In this paper we study the traffic patterns of Gnutella, a popular large-scale peer-to-peer system, and show that traffic patterns are very bursty even over several time scales. We especially focus on the types of the queries submitted by Gnutella peers, and their associated replies. We show that the queries submitted exhibit significant amounts of locality, that is, queries tend to be frequently and repeatedly submitted. To capitalize on this locality, we propose simple Gnutella caching mechanisms that cache query responses. Using trace-driven simulation we evaluate the effectiveness of Gnutella caching and show that it improves performance by as much as a factor of two.

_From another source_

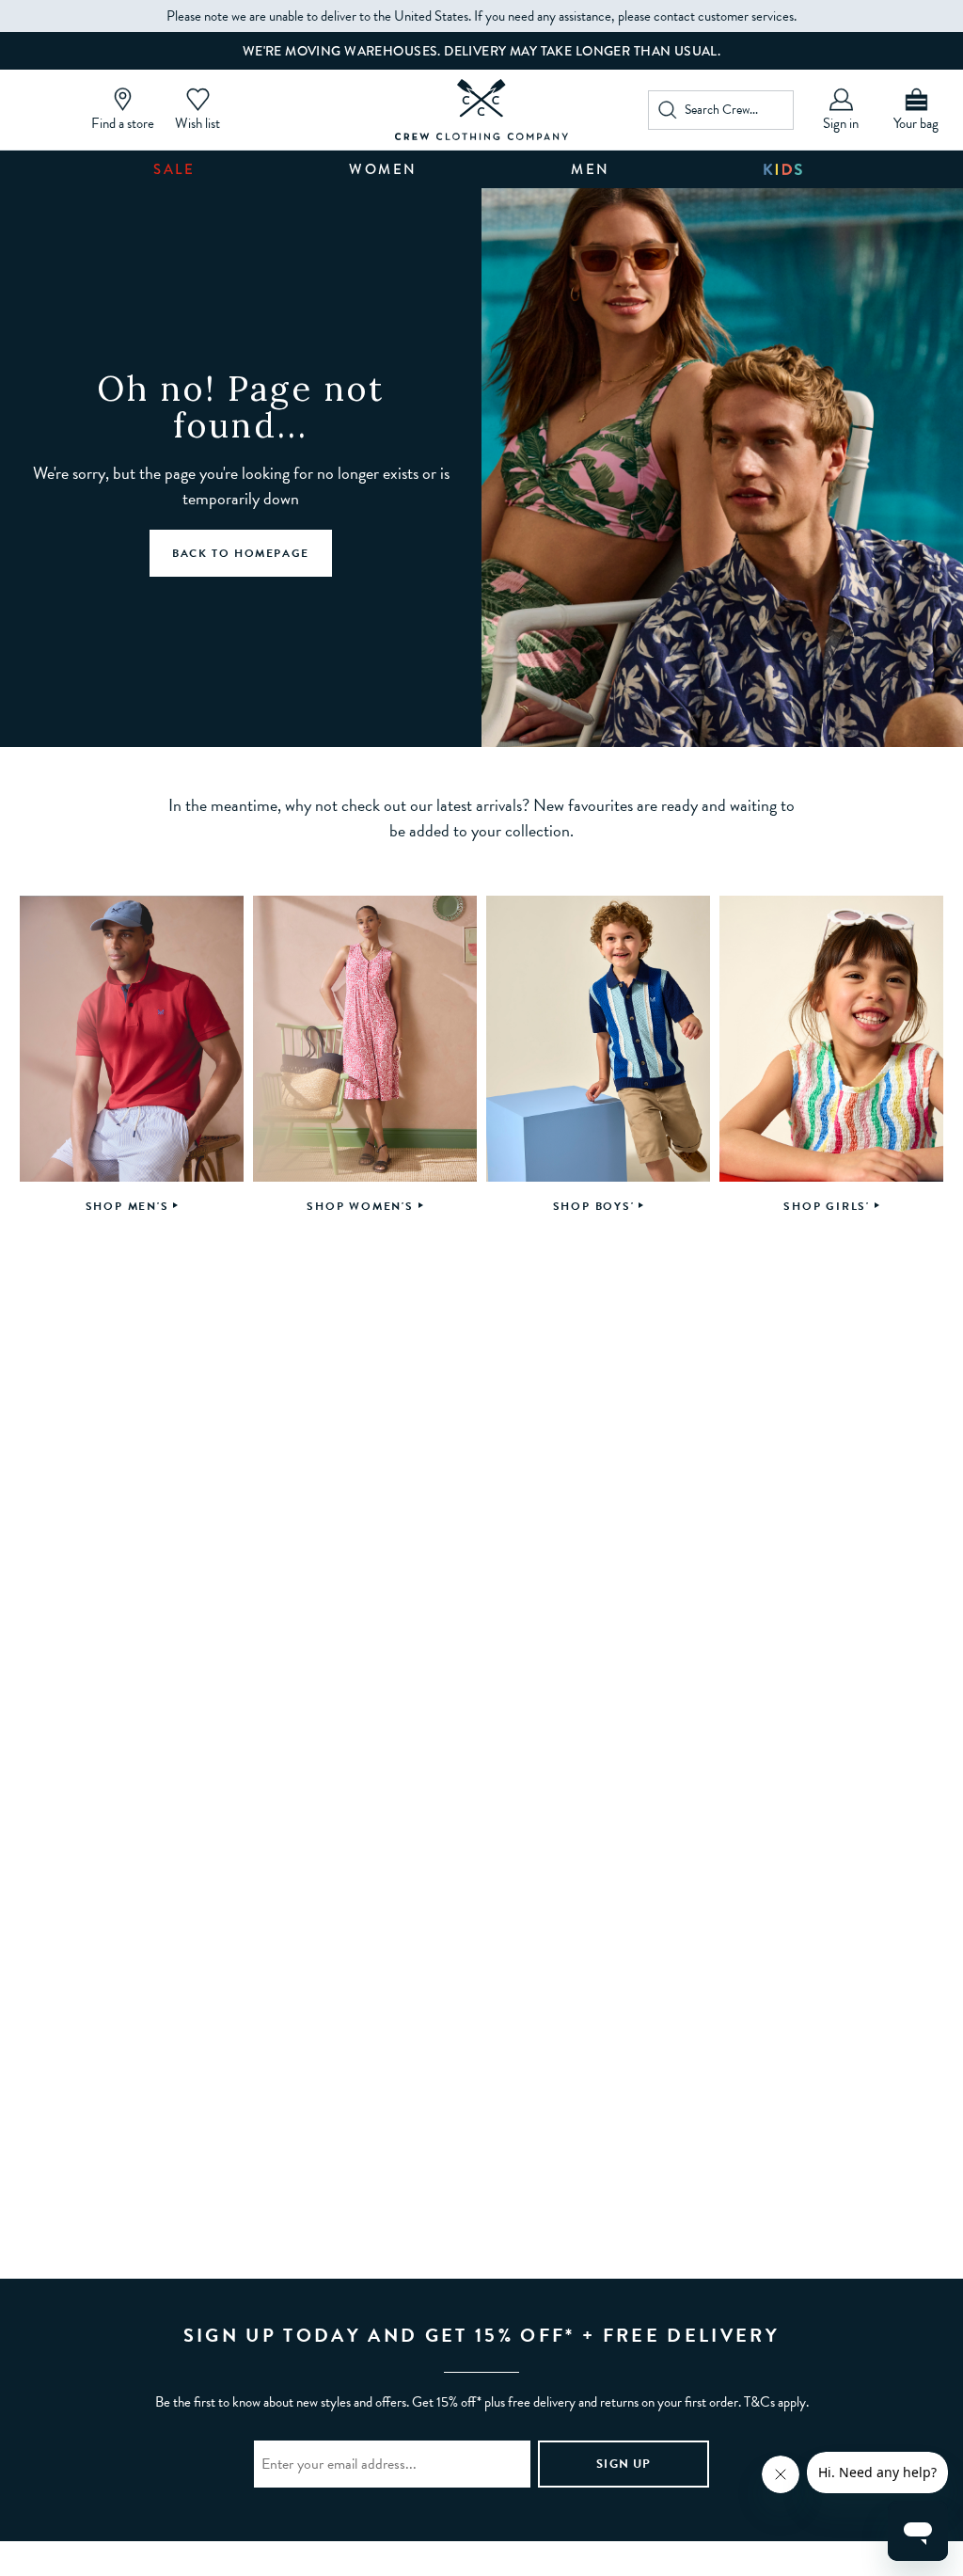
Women (383, 169)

3]. Contrary to the traditional client-server model, peer-to-peer computing enables all clients to act as servers and all servers to act as clients. In this way, clients not only take a more active role in the information dissemination process, but also may significantly increase the performance and reliability of the overall system, by eliminating the traditional notion of the ``server'' which could be a single point of failure, and a bottleneck in the overall system.

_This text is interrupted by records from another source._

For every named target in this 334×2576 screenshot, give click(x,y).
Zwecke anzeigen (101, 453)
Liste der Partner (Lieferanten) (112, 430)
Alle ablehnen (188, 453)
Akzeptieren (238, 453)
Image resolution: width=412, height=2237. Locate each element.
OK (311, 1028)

The first and most widely-known peer-to-peer system, Napster, 1 is a file sharing utility that has enabled hundreds of thousands of users to efficiently share files, including mp3-encoded songs, over the Internet. Capitalizing on the success of Napster, several other peer-to-peer file sharing systems have been recently developed. These include Gnutella, KaZaA, AudioGalaxy, etc. Although the technical details of these systems vary significantly, they all share the peer-to-peer philosophy by enabling all peers to store and deliver content to other peers. Besides file sharing, peer-to-peer systems have also been used for the efficient execution of highly parallel and distributed applications by capitalizing on the availability of idle cycles in home computers. Such applications range from systems that search for extra-terrestrial intelligence , to systems that seek a cure for AIDS .

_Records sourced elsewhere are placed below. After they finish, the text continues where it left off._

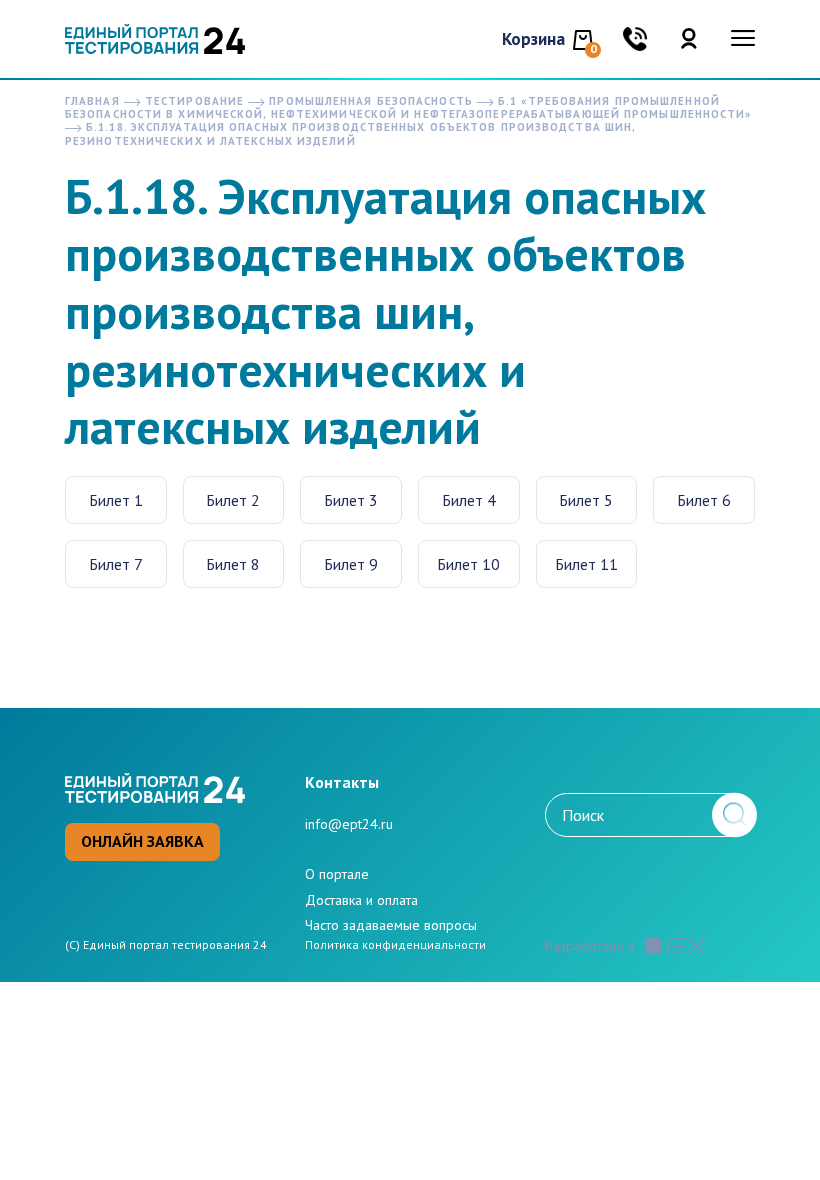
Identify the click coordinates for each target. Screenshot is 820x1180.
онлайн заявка (142, 841)
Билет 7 (116, 564)
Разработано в (590, 946)
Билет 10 (468, 564)
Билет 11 (586, 564)
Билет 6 (704, 500)
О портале (337, 874)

Although peer-to-peer systems appeared only recently, their popularity has increased rapidly in the last couple of years. For example, network traffic measurements at the University of Wisconsin suggest that in the period of April 2000, Napster-related traffic represented the 23% of their total network traffic, while at the same time web-related traffic accounted for only 20% [12,13]. Although Napster traffic has been reduced recently, the percentage of peer-to-peer traffic (in total) has actually increased. For example, recent measurement from the University of Wisconsin suggest that, in October 2001, peer-to-peer traffic reached more than 30% of the total traffic2, while at the same time, web-related traffic was a little more than 19%.
Although these measurements suggest that the traffic demands of peer-to-peer systems represent a significant and continually increasing percentage of the overall network traffic, we still do not have a clear understanding of the magnitude, the traffic patterns, and the potential performance bottlenecks of such peer-to-peer networks.
In this paper we study the traffic patterns of Gnutella, a popular large-scale peer-to-peer system. We especially focus on the types of the queries submitted by Gnutella peers, and their associated replies. We identify the locality patterns that exist in Gnutella queries and propose simple, but effective caching mechanisms to exploit them.
More accurately, the contributions of this paper are:
- We installed three Gnutella clients, in two different continents and concurrently gathered traffic traces of Gnutella queries. We studied the traffic incurred by Gnutella query requests and query responses and found that this traffic is bursty and continues to remain bursty over several time scales.
- We studied the Gnutella query traces and showed that they show a significant amount of temporal locality, that is, several Gnutella queries were submitted more than once throughout the duration of our tracing study. Actually, the average Gnutella query was submitted between 2.5 and 5 times.
- We proposed and studied a simple caching policy that caches Gnutella query results for a limited amount of time. Our trace-driven simulation results show that even such a simple policy can significantly reduce the network traffic generated by Gnutella client, by as much as factor of two, while needing a very small amount of main memory.
The rest of the paper is organized as follows: Section 2 presents the methodology used to gather Gnutella traces. Section 3 compares our approach with previous work and places our paper in the appropriate context. Section 4 presents the traffic characteristics of the Gnutella network. Section 5 presents and evaluates our caching approach. Finally section 6 concludes the paper.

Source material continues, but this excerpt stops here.